Ia bahkan menyebutkan bahwa “penghematan” yang dilakukan lewat Inpres No. 1 Tahun 2025 sebenarnya hanya bentuk realokasi anggaran, bukan efisiensi sesungguhnya sebab justru dipakai untuk membiayai program-program baru dan lembaga tertentu, termasuk MBG (Makan Bergizi Gratis) dan permintaan institusi seperti Polri.
Polemik Akuntabilitas dan Tumpang Tindih Fungsi
ICW juga menyoroti belanja modal yang naik 83,89% tahun depan, yang diduga digunakan untuk pembangunan SPPG (Satuan Pelayanan Pemenuhan Gizi) di seluruh Polda. Proyek ini dikaitkan dengan program MBG, padahal urgensi dan hubungan program ini dengan tugas utama kepolisian masih dipertanyakan.
Tak hanya itu, Albert juga mengkritik adanya tumpang tindih fungsi dengan TNI, khususnya dalam hal pengamanan perbatasan dan pulau-pulau kecil. Menurutnya, peran tersebut seharusnya berada di bawah tupoksi militer, bukan Polri.
Minimnya Evaluasi dan Ketertutupan Polri
Masalah transparansi menjadi sorotan utama. Menurut ICW, Polri belum pernah secara konsisten mempublikasikan Laporan Kinerja mereka, bahkan data SLOG (Staf Logistik Polri) yang mengelola anggaran besar pun tidak ditemukan sejak 2020.
Dalam praktiknya, masyarakat juga terus mencatat berbagai kasus yang memperlihatkan buruknya akuntabilitas internal, mulai dari kekerasan terhadap demonstran, salah tangkap, hingga korupsi internal. Hal ini membuat kepercayaan publik terus tergerus, sehingga sulit untuk menerima alasan Polri meminta dana jumbo.
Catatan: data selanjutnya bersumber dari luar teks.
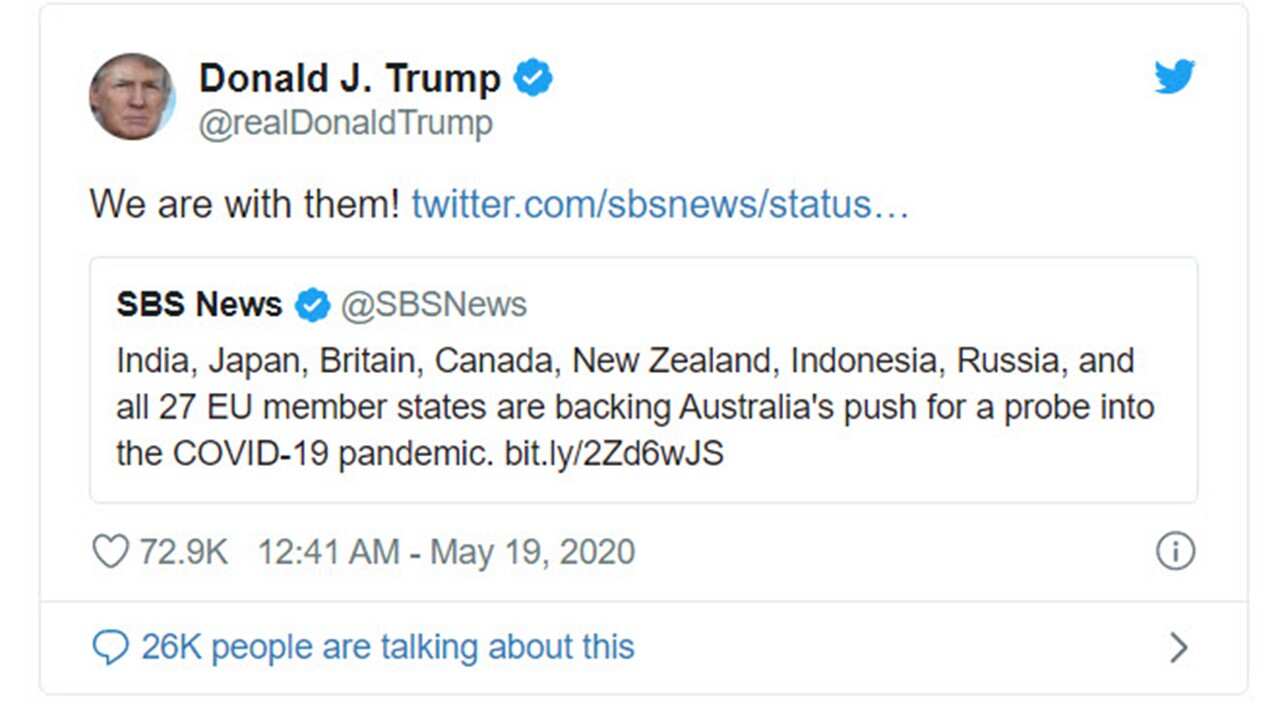Click the SBS News verified badge
The width and height of the screenshot is (1280, 720).
tap(312, 305)
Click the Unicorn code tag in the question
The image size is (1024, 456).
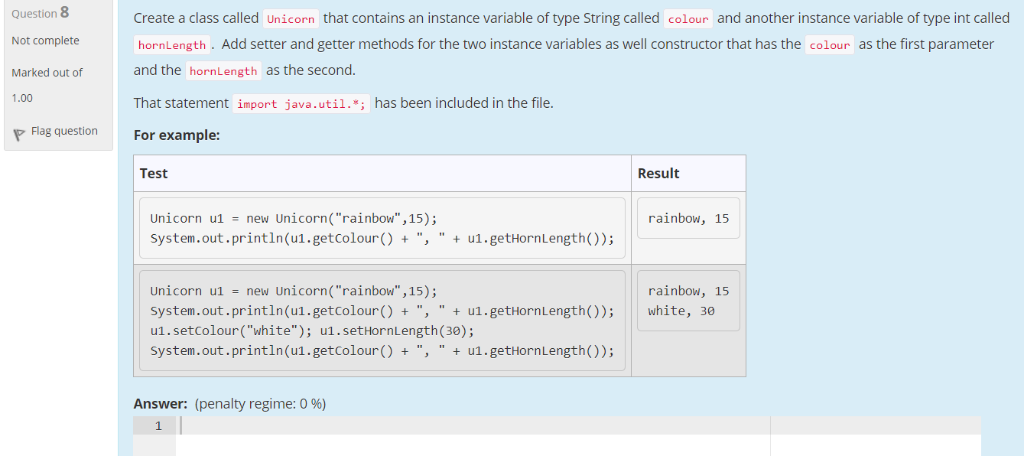[x=291, y=19]
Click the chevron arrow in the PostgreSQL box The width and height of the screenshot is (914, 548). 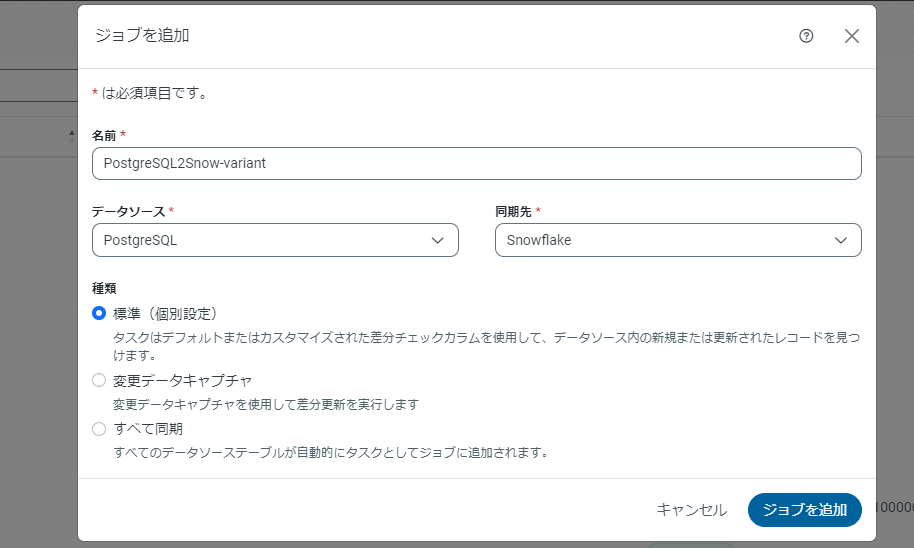coord(437,240)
Akankah Disetujui Tanpa Perbaikan Sistemik?
Permintaan tambahan anggaran Polri ini menjadi ujian besar bagi komitmen negara dalam menjaga akuntabilitas publik dan keuangan negara. Di tengah tekanan fiskal dan rendahnya kepercayaan terhadap institusi penegak hukum, transparansi, evaluasi kinerja, dan reformasi menyeluruh menjadi syarat mutlak sebelum membuka keran anggaran yang lebih besar lagi.
Apakah DPR akan kembali menyetujui tanpa kritik? Atau publik mulai mendorong adanya perombakan mendasar dalam cara anggaran disusun dan digunakan?